Wilmcote stone splits well into sheets and was used for paving as well as for building. It was used for paving the floors in the United Kingdom Houses of Parliament when these were rebuilt in the nineteenth century.

The last of the quarries closed in the early twentieth century, but they have left a great legacy for the village. There are several rows of former quarry workers cottages, built in Wilmcote stone, and a former pub which was known as the Masons' Arms. The quarries were among the reasons why the canal and railway were routed through Wilmcote. The first Wilmcote railway station opened in 1860, on a site alongside the canal wharves; it was replaced by the present station when the line was doubled in 1908.

The Masons' Arms pub closed in 2019 and is currently being converted into a residential property. The Mary Arden is the village's only remaining pub.

==Governance==
Wilmcote is part of the Aston Cantlow ward of Stratford on Avon District Council, and is represented by Councillor Ian Shenton, Conservative. Nationally it is part of Stratford on Avon constituency, whose member of parliament following the 2010 election is Nadhim Zahawi of the Conservative Party. It was included in the West Midlands electoral region of the European Parliament.

==Religious sites==
There was a chapel at Wilmcote, first mentioned in 1228 when the advowson was in dispute between William de Wilmcote, and the Archdeacon of Gloucester. In the 14th century the advowson was held with the manor of Little Wilmcote, until in 1481 Henry de Lisle gave it to the Gild of the Holy Cross at Stratford. The chaplains were instituted and inducted by the vicars of Stratford.

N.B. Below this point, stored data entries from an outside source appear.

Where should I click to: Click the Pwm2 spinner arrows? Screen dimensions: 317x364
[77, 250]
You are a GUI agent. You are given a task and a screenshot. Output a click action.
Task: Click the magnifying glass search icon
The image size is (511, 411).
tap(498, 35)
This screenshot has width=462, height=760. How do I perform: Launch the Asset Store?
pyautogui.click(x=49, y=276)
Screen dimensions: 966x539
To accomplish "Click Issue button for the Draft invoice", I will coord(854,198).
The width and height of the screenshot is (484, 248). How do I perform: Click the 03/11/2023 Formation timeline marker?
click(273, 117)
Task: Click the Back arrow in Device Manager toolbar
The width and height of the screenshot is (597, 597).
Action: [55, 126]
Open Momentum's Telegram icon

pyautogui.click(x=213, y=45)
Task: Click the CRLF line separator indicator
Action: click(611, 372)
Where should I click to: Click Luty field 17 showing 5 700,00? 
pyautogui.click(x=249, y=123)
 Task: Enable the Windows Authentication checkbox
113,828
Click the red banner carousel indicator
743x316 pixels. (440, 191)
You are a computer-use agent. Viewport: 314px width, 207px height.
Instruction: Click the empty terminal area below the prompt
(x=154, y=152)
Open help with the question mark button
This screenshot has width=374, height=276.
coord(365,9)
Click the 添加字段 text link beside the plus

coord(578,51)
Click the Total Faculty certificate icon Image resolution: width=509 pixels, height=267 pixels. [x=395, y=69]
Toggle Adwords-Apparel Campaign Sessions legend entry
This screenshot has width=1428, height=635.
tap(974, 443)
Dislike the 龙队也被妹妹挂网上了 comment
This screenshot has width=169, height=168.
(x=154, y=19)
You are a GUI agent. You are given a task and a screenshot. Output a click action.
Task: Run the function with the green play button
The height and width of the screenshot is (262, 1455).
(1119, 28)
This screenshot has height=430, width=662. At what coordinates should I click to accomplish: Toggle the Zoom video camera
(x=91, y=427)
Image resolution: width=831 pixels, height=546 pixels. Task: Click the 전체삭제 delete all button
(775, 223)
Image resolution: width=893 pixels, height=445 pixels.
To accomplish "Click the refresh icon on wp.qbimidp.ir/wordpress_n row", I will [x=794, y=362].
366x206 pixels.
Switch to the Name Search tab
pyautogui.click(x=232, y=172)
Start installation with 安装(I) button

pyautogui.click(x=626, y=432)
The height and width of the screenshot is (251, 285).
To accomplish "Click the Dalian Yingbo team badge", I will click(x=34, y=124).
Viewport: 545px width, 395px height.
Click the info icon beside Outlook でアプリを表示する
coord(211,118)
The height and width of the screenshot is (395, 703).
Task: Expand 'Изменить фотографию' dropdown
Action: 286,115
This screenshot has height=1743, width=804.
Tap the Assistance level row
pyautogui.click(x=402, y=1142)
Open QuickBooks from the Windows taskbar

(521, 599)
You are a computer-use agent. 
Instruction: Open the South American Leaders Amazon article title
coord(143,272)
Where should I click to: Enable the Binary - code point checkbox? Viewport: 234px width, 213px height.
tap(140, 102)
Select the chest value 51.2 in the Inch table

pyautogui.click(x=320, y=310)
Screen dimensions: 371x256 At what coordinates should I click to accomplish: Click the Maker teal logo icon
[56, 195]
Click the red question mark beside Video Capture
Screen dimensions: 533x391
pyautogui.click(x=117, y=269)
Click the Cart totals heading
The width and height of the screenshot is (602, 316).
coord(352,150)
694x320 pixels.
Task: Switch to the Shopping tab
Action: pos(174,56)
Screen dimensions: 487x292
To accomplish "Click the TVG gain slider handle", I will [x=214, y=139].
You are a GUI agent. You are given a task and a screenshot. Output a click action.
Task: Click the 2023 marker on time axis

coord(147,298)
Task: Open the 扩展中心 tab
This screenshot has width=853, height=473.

The Oxford Movement was a Catholic revival movement in the Church of England in the early nineteenth century, centred in Oxford and Wilmcote was the site they chose to build a church, a school and a retreat house. The early nineteenth-century village had no church, it was then a part of the adjoining parish of Aston Cantlow but with a growing working class population due to the growth of the Wilmcote quarries the village was much in need of a church and a school. The modern church of St Andrew, built in 1841, is a monument to the influence of the Oxford Movement in the parish. It was built by the Rev. Francis Fortescue-Knottesford and his son, Edward Fortescue , who became the first curate, to meet the semi-industrial conditions created by the opening of the cement works in the 1830s. It is a small Anglo-Catholic church, dark, spiritual, and on Sundays filled with the smell of incense. It was designed by the renowned architect William Butterfield, a leader in the Gothic revival.

==Education==
Situated in Church Road is Wilmcote Church of England (Voluntary Aided) Primary School, which educates 80 children from the age of 4 to 11.

==Transport links==
Wilmcote railway station is situated on the Stratford-upon-Avon branch line (one of the Snow Hill Lines) and is served by West Midlands Trains with services to Stratford-upon-Avon and Birmingham Snow Hill whilst Chiltern Railways serve Leamington Spa and London Marylebone. The village is a popular stop on the Stratford-upon-Avon to Birmingham Canal, and is on a National Cycleway.

==Notable people==
Mary Arden was born in Wilmcote around 1540. A farmer's daughter, she married John Shakespeare, moved to Stratford-upon-Avon, and gave birth to William Shakespeare, who is recognised as the greatest English playwright ever. Mary Arden's House, now owned by the Shakespeare Birthplace Trust, is closed to the public and houses a museum of countryside life. William Shakespeare's life and times have been extensively researched and documented and much is therefore known about Wilmcote from the time of Mary Arden onwards.

==Cultural references==
It is the consensus among scholars that the Induction of The Taming of The Shrew is set in rural Warwickshire. One character mentioned, however, allows for a greater localization – to the village of Wilmcote. Sly, the drunken tinker, beseeches the Lord: "Ask Marian Hacket, the fat ale-wife of Wincot, if she know me not" [Ind.2.18–19]. The minutes of the Stratford Corporation, 11 November 1584 (approximately a decade before the play), mention "the tythes of Wyncote", the very spelling of the village that appears in the Folio text of The Shrew.